▶ **Work task**: For each line below that includes the string "will", show the whole line.

*** Source material ***

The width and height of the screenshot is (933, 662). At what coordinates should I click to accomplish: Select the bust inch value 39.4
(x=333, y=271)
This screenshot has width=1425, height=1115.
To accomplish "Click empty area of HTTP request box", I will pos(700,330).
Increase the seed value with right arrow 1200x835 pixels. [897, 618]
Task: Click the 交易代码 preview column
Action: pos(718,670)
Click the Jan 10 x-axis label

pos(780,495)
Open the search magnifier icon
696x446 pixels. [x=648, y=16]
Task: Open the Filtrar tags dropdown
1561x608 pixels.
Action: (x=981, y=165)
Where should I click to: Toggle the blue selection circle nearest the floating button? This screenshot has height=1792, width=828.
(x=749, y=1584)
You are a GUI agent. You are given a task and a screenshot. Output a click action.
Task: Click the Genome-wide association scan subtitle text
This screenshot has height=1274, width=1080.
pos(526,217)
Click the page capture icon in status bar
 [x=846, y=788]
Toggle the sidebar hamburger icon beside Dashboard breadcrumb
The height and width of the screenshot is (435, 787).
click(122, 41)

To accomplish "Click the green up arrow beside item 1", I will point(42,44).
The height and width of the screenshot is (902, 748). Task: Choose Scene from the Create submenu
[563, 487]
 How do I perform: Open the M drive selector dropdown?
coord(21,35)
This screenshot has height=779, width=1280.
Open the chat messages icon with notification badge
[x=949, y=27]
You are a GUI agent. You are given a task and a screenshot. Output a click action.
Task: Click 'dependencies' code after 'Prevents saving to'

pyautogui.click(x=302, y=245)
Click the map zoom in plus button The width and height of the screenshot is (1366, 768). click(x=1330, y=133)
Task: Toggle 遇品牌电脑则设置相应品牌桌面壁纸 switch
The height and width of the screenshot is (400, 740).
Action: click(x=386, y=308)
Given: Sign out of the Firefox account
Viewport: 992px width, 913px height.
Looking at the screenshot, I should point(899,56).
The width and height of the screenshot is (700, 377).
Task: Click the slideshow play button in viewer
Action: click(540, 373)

*** End of Source material ***

▶ **Answer to the problem**:
To accomplish "Click empty area of HTTP request box", I will pos(700,330).
To accomplish "Click the green up arrow beside item 1", I will point(42,44).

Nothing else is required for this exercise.